§ **Activity**
Stopping at the line that holds "Given: Open the Octokit footer link", repeat the lines below exactly, starting from the very first and including that final line.

§ **Extracted material**
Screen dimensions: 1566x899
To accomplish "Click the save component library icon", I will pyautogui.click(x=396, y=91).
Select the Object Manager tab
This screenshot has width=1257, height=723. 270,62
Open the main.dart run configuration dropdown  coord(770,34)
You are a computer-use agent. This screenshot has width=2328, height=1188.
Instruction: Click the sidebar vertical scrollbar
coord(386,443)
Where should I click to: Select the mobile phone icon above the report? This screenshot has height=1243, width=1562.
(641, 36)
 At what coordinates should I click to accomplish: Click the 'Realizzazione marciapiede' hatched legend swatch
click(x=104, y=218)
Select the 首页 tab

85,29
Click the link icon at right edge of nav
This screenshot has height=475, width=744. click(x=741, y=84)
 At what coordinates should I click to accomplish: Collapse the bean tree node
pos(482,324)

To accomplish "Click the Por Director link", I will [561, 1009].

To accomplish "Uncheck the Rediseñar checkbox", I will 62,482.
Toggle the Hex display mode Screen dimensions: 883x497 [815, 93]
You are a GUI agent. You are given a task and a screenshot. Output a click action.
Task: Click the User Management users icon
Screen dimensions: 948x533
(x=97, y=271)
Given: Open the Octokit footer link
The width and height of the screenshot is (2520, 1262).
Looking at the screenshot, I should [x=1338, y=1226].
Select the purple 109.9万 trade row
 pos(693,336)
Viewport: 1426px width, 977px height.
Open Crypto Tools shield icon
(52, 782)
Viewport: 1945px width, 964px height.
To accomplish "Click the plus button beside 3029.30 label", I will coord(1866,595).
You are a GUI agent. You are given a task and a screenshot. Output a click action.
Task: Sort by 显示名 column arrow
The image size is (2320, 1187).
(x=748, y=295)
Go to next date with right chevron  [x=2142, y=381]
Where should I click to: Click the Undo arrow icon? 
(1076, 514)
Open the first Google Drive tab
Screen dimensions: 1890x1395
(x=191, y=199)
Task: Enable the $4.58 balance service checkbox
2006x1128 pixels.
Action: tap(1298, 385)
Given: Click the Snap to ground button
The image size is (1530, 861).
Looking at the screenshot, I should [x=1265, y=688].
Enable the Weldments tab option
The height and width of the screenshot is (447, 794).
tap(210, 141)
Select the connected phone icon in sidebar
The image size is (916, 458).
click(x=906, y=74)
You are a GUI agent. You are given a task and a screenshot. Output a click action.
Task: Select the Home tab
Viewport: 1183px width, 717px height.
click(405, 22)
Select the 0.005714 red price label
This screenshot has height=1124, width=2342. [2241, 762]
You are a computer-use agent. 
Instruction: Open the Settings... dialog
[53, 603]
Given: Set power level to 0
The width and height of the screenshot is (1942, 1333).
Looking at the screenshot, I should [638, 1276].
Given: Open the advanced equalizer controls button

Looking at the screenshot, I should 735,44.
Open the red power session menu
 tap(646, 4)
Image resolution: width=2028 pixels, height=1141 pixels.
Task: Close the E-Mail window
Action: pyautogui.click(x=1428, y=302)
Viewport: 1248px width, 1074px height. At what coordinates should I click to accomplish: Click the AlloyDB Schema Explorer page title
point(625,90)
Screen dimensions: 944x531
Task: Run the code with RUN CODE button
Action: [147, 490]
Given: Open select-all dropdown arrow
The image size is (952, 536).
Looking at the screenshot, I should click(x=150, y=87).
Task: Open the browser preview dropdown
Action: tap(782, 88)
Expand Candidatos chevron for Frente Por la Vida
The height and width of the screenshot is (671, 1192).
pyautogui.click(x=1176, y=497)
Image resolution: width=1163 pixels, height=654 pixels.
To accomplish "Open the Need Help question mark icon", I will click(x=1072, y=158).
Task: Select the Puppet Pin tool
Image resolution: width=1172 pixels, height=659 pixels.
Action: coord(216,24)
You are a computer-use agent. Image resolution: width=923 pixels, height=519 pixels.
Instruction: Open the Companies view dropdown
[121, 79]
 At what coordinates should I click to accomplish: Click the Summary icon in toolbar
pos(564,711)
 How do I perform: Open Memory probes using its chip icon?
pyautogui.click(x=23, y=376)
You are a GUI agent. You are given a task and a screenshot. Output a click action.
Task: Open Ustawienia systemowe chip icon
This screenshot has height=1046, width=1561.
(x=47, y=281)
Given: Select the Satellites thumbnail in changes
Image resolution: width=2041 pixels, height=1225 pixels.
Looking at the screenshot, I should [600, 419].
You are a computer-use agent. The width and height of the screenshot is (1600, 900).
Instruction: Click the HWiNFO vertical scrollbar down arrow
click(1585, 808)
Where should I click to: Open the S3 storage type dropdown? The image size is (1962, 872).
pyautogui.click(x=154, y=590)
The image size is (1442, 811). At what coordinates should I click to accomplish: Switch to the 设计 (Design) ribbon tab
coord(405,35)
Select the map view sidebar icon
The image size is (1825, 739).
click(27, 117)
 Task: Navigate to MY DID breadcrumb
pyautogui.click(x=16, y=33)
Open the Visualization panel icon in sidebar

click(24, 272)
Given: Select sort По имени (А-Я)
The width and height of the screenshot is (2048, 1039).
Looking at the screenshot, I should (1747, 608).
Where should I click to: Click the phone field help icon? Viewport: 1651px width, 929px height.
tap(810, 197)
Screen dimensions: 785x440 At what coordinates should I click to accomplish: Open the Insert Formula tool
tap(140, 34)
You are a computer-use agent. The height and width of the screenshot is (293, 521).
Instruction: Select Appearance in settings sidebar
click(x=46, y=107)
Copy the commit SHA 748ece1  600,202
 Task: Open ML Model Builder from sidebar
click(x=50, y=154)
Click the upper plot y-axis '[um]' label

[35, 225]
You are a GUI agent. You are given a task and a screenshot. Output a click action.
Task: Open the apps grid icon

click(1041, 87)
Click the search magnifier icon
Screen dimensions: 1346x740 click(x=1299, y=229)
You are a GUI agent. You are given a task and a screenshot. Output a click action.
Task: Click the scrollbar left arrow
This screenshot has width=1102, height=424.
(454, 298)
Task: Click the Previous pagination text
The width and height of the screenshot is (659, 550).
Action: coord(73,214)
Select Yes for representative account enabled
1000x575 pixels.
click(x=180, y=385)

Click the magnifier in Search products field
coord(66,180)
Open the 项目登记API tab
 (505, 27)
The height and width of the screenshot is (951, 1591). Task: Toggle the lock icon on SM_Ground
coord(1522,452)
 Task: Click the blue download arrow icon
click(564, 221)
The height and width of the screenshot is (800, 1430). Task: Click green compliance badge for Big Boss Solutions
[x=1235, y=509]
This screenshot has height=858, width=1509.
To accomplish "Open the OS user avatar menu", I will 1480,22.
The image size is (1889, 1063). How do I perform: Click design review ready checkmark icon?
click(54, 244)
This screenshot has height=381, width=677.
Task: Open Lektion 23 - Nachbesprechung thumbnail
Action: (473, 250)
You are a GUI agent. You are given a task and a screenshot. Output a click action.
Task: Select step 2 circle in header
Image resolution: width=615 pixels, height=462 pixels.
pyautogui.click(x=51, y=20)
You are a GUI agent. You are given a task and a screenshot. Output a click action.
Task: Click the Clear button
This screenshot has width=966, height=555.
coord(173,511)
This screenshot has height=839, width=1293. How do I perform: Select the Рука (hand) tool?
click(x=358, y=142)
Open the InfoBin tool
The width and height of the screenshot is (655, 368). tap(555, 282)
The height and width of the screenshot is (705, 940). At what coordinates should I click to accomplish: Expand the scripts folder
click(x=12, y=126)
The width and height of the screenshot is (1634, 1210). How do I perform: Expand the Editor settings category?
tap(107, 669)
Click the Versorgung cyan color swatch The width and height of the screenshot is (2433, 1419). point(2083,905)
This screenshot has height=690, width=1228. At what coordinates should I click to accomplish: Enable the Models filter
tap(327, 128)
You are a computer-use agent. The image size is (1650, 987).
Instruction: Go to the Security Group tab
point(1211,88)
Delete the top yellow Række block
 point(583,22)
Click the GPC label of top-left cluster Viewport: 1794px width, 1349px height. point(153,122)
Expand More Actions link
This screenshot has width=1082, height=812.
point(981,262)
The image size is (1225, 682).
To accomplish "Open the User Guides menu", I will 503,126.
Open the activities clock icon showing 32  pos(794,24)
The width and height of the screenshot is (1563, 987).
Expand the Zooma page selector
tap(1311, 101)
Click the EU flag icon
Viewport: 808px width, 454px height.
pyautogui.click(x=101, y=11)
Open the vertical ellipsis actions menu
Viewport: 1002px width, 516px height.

§ **Response to this task**
Screen dimensions: 1566x899
To accomplish "Click the save component library icon", I will pyautogui.click(x=396, y=91).
Select the Object Manager tab
This screenshot has width=1257, height=723. 270,62
Open the main.dart run configuration dropdown  coord(770,34)
You are a computer-use agent. This screenshot has width=2328, height=1188.
Instruction: Click the sidebar vertical scrollbar
coord(386,443)
Where should I click to: Select the mobile phone icon above the report? This screenshot has height=1243, width=1562.
(641, 36)
 At what coordinates should I click to accomplish: Click the 'Realizzazione marciapiede' hatched legend swatch
click(x=104, y=218)
Select the 首页 tab

85,29
Click the link icon at right edge of nav
This screenshot has height=475, width=744. click(x=741, y=84)
 At what coordinates should I click to accomplish: Collapse the bean tree node
pos(482,324)

To accomplish "Click the Por Director link", I will [561, 1009].

To accomplish "Uncheck the Rediseñar checkbox", I will 62,482.
Toggle the Hex display mode Screen dimensions: 883x497 [815, 93]
You are a GUI agent. You are given a task and a screenshot. Output a click action.
Task: Click the User Management users icon
Screen dimensions: 948x533
(x=97, y=271)
Given: Open the Octokit footer link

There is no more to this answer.